By Jocelyn Varela-Martinez, Contributor
Anna* is a college student who attends church regularly and goes out with friends on weekends. Anna is your typical American girl – but she was sexually abused as a child. After this horrific trauma, she cried to her mother about the horrific moment when her life changed forever. Afraid, both mother and daughter decided that it was best to remain silent in fear of being deported if police were involved. This crime occurred years before the Deferred Action for Childhood Arrivals act, and therefore the risk of deportation was high. Anna is an American in all aspects except for the right to seek justice without fear.
DACA was implemented in 2012 by the Obama administration and the United States Citizenship and Immigration services. This policy allowed for those who had come to the United States before their 16th birthday to receive a renewable two-year period of deferred action from deportation and to be able to go to school and work legally.
In Sept. 2017, the Trump Administration ended DACA.
Anna is a 1.5 generation American — her family is from Argentina and she was born there.
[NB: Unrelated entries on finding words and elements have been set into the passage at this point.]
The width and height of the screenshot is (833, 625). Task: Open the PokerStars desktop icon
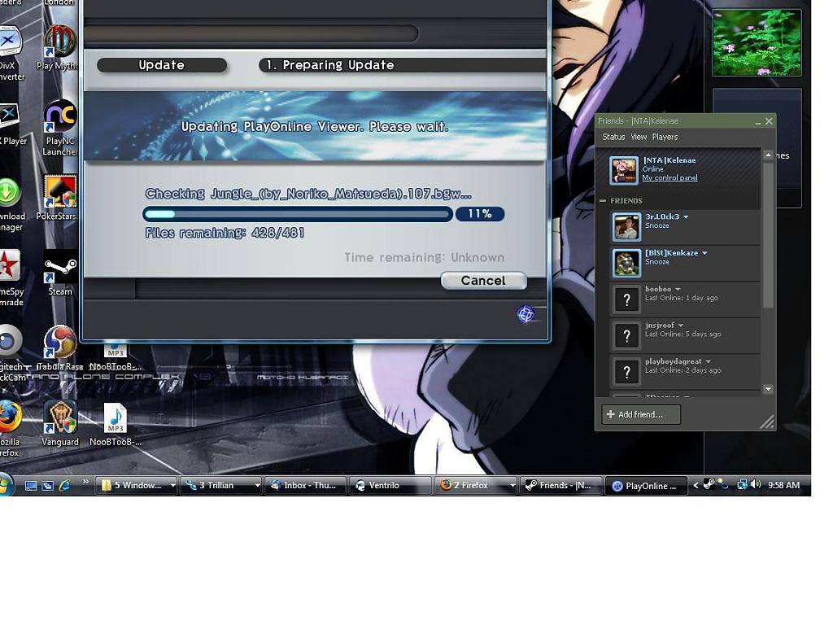point(60,194)
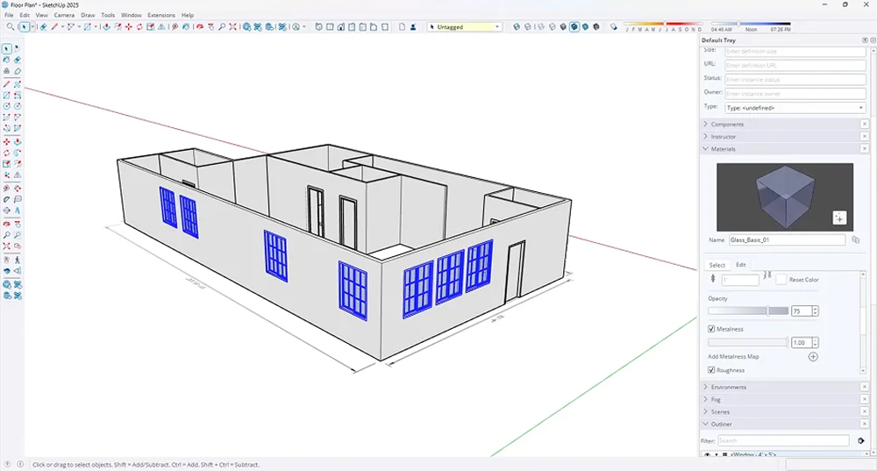Image resolution: width=877 pixels, height=471 pixels.
Task: Click the Search magnifier icon in top toolbar
Action: click(9, 27)
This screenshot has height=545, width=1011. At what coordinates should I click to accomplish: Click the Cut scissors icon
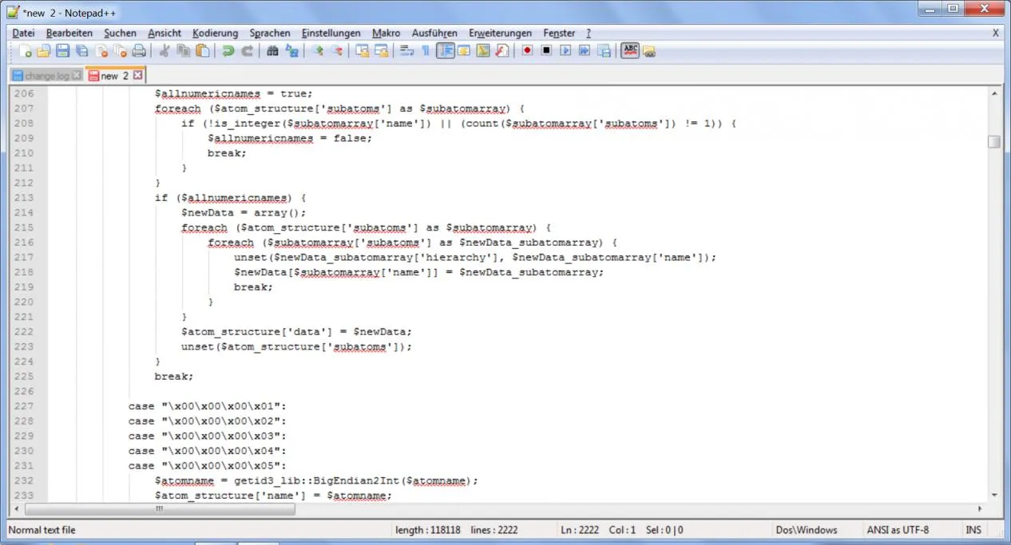pos(164,51)

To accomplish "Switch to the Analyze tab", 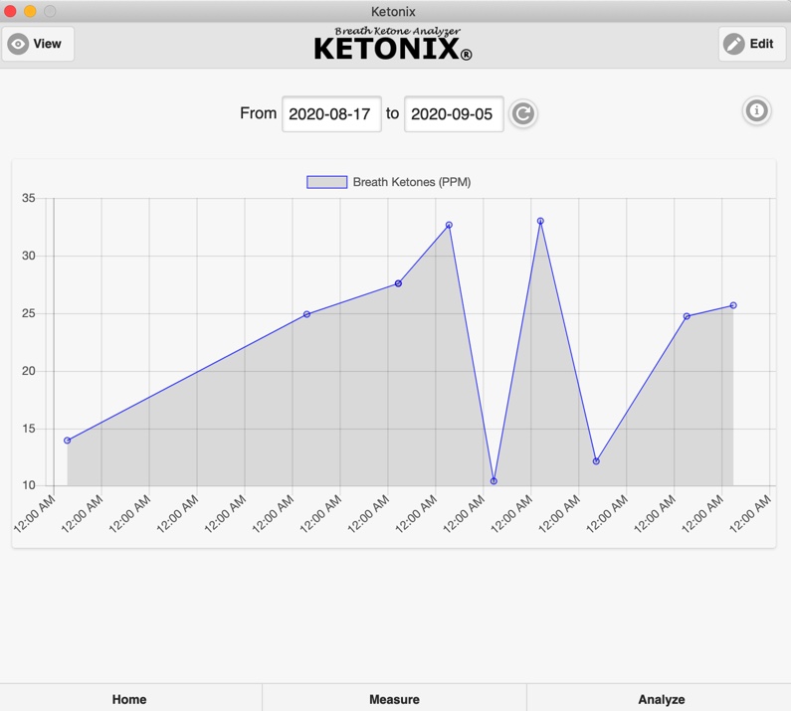I will pos(661,698).
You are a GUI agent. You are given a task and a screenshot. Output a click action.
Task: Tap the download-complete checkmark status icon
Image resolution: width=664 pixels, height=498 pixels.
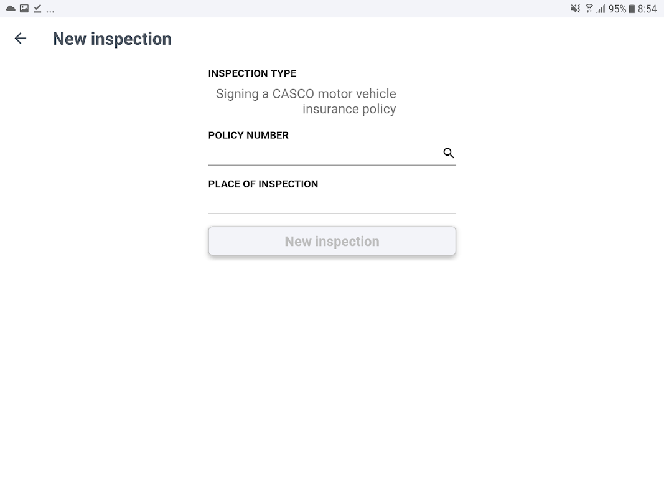[37, 9]
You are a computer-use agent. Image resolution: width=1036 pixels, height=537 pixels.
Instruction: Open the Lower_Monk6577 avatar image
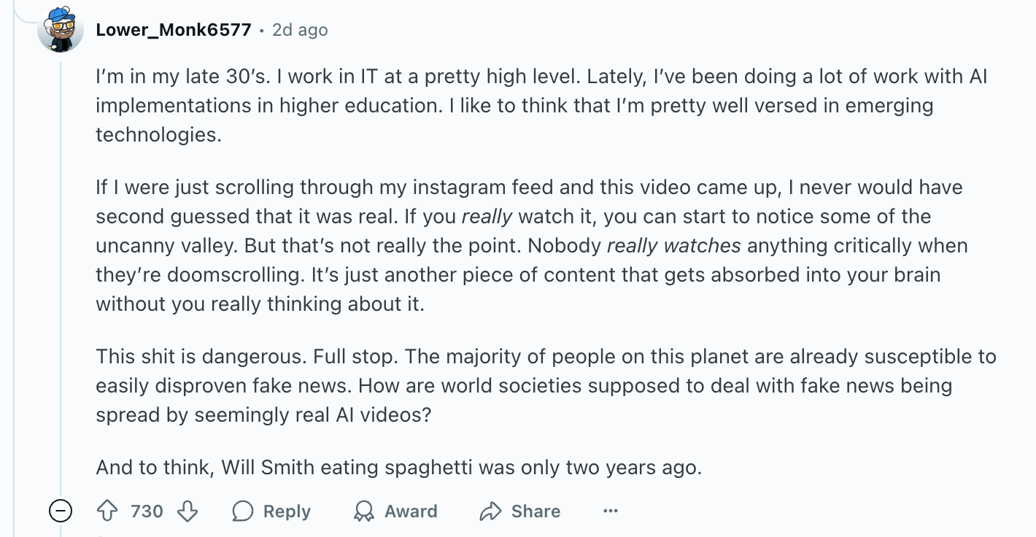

Out of her control, she was brought to the United States to be raised here. She had no choice but to follow her parents. At the time she came to this country, she had the ability to come with a temporary visa, but that program was eliminated and her family chose to overstay their visa. This factor would make her a nonimmigrant visa overstay.
Fear of deportation is what silenced her many years ago. Anna was afraid that in pursuit of justice there would be repercussions. She remained silent. DACA is the reason she has proceeded in life and in college and is hopeful of one day obtaining a degree in law. The American Immigration Council has stated: “While DACA does not offer a pathway to legalization, it has helped over half a million eligible young adults move into mainstream life, thereby improving their social and economic well-being.” Due to having legal status in the U.S. with DACA, Anna feels more protected and secure in reporting any illegal activities.
DACA helps the younger generation have the willingness to report crimes, because now their status will not be in question.
ThinkProgress reported on a 2013 study that consisted of more than 2,000 Latinos. In this survey, it was found that more than four in ten Latinos are less likely to report crimes and 45 percent are less likely to volunteer information about crimes. This same survey showed that 70 percent of non-immigrant Latina women would not file a police report in fear that the police will try to review their immigration status.
It is understandable why others might think demolishing DACA is best, due to believing that these individuals are taking away jobs from other Americans. Anna is a perfect example of those DACA members who are just students looking for an opportunity. She is one of many, but many in one. Her voice alone is just as strong.
There have been protests and public speakers discussing concerns about repealing DACA and how many people would be affected. Removing DACA could cost more than $460.3 billion over the next decade in GDP losses, according to the Washington Center for American Progress. Not only does this affect DACA members, but also everyone else, families and future generations.
There are countless non-immigrant individuals who are victims of crimes that go unreported. This includes our youth that are looking for a better future. Is it fair to deprive them of such an opportunity and extinguish the right for justice because of a crime that was not their fault? For many, justice is never sought or obtained.
As a society, we should look out for one another and for our youth as they live on our legacy. To let Anna’s story be in vain and thrown away and be forever forgotten would be tragic. She is no longer a victim and her past does not define her. She is DACA, and she is a patriot to the United States of America. Together, we are America.